AUFGABENSTELLUNG: Tippen Sie die folgende Auflistung vollständig und Zeile für Zeile unverändert ab. Lassen Sie die Bilder dabei weg.

Zeigeeinträge zu Screenshots und Seiten:
====================
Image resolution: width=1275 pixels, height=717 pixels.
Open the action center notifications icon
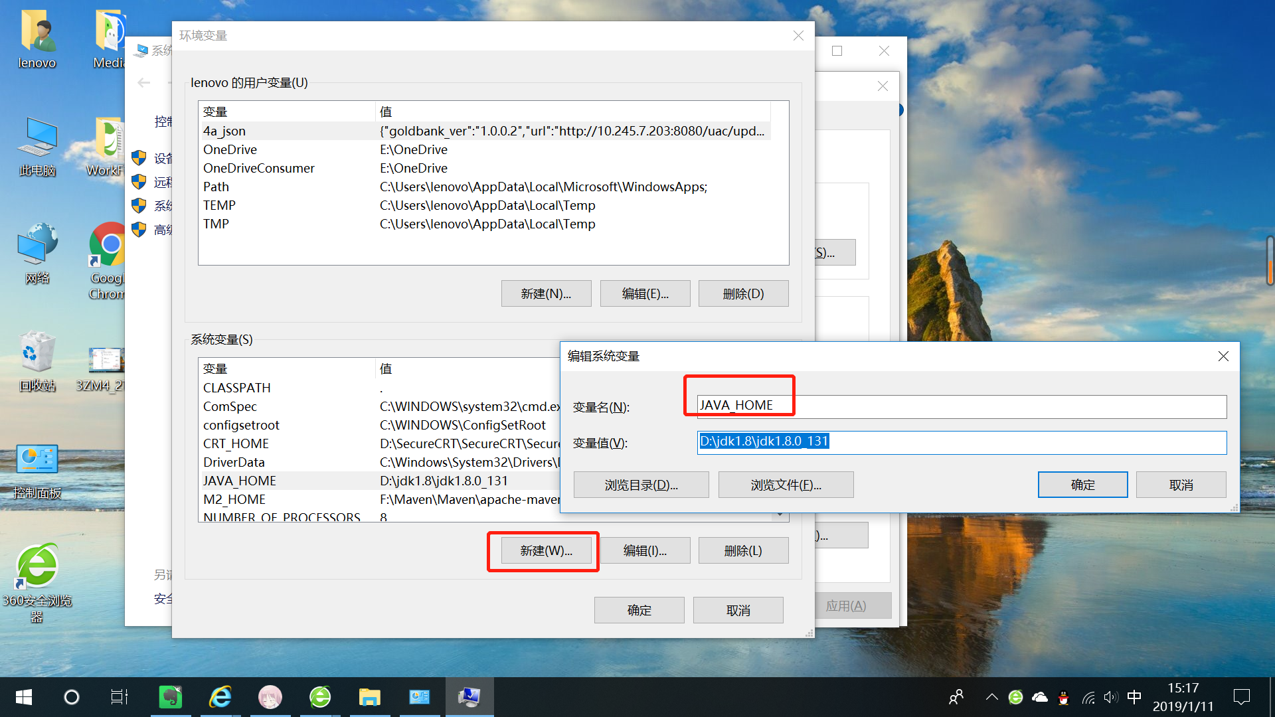pos(1241,697)
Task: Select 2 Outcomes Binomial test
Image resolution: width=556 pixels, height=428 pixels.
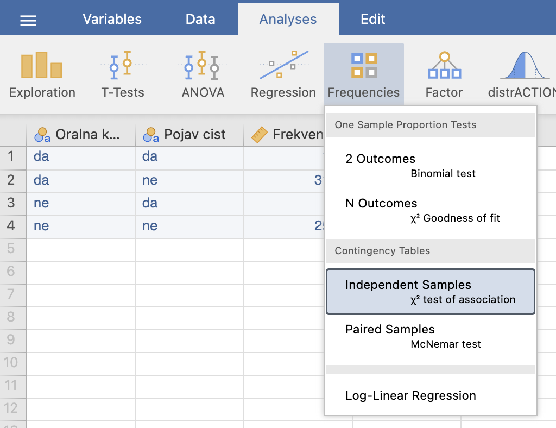Action: [x=430, y=166]
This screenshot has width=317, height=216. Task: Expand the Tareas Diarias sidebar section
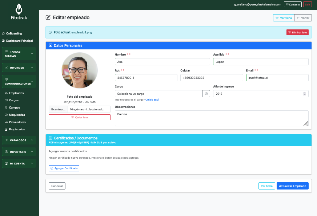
====================
ERGEBNIS DER ÜBUNG:
Image resolution: width=1275 pixels, height=717 pixels.
Open the action center notifications icon
pos(1241,697)
Task: Select 2 Outcomes Binomial test
Image resolution: width=556 pixels, height=428 pixels.
Action: [x=430, y=166]
This screenshot has width=317, height=216. Task: Expand the Tareas Diarias sidebar section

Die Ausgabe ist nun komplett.